Pilgrims trekked here in the Middle Ages; Robert the Bruce prayed in its great
cathedral; the Scottish Reformation tore the place apart, and people were burned
alive in its streets; later, suffragettes set light to some of its buildings,
and, during the decline and fall of the British Empire, 'retired pro-consuls',
as Willa Muir puts it, 'were heard in loud voices referring to the townsfolk
as "the natives"'. Since at least the eighteenth century, when Robert
Fergusson (Robert Burns's favourite Scottish poet) was a St Andrews student,
the place has been involved in arguments about the Anglicization of Scottish
culture. The languages used regularly in St Andrews have included Gaelic and
Latin, Scots, English, and French, not to mention other tongues such as the Polish
of the exiles who came here at the time of the Second World War, some returning
to Poland to fight in the Warsaw Uprising, others going to America or settling
in St Andrews itself. There is a Polish inscription in one of the St Andrews
public parks, and the Town Hall mosaic made by Polish soldier-artists is but
one emblem of the town's internationalism. In the 1930s, though none of today's
blue plaques announces the fact, St Andrews was an important site on the map
of Scottish cultural and political nationalism, a meeting place for writers,
artists, and composers whose outlook was both nationalist and internationally
alert; in the 1970s, in rather different circumstances, it nurtured several influential
thinkers of the political right. In the twenty-first century St Andrews is more
cosmopolitan than ever, but also more inclusively and resolutely Scottish, a
place that, however small, has set its face against Anglophobia and Little Scotlandism.

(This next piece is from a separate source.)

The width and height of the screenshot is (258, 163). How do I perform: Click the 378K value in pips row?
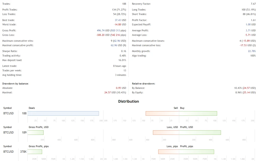click(23, 152)
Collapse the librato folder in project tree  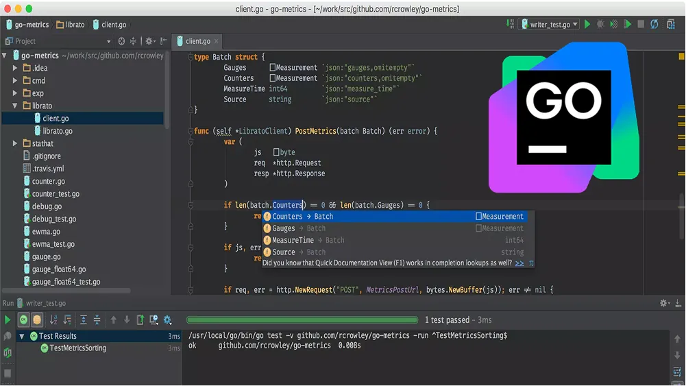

It is, like its nation, independent-minded. It can be smug and thrawnly parochial,
but is also nimble and adaptable, a site of ambitious antiquity where the future
can be dreamed and invented. That is one reason why it has been so attractive
to writers, of whom St Andrews, over the last six centuries at least, has educated
or played host to more than its fair share.
True, the place has disgraced itself. In 1746, just after the Battle of Culloden,
the university made the young 'Butcher' Cumberland its Chancellor, and a little
over half a century later the poet and orientalist John Leyden thought the town
'for dancing, cards, golf, scandal, and drunkenness almost the capital of Scotland'.
Yet this was also the era when the university awarded an honorary degree to Benjamin
Franklin, when its student James Wilson helped shape the American Declaration
of Independence, and when Dr Johnson considered the town 'eminently adapted to
study and education'. Again, if the twentieth century saw the writers Willa and
Edwin Muir and the American Scottish nationalist James H. Whyte cold-shouldered
by the snootier members of the community, it also saw the later founding in St
Andrews of Scotland's Poetry Festival, StAnza, and the appointment of a number
of leading writers to the permanent staff of the university's School of English.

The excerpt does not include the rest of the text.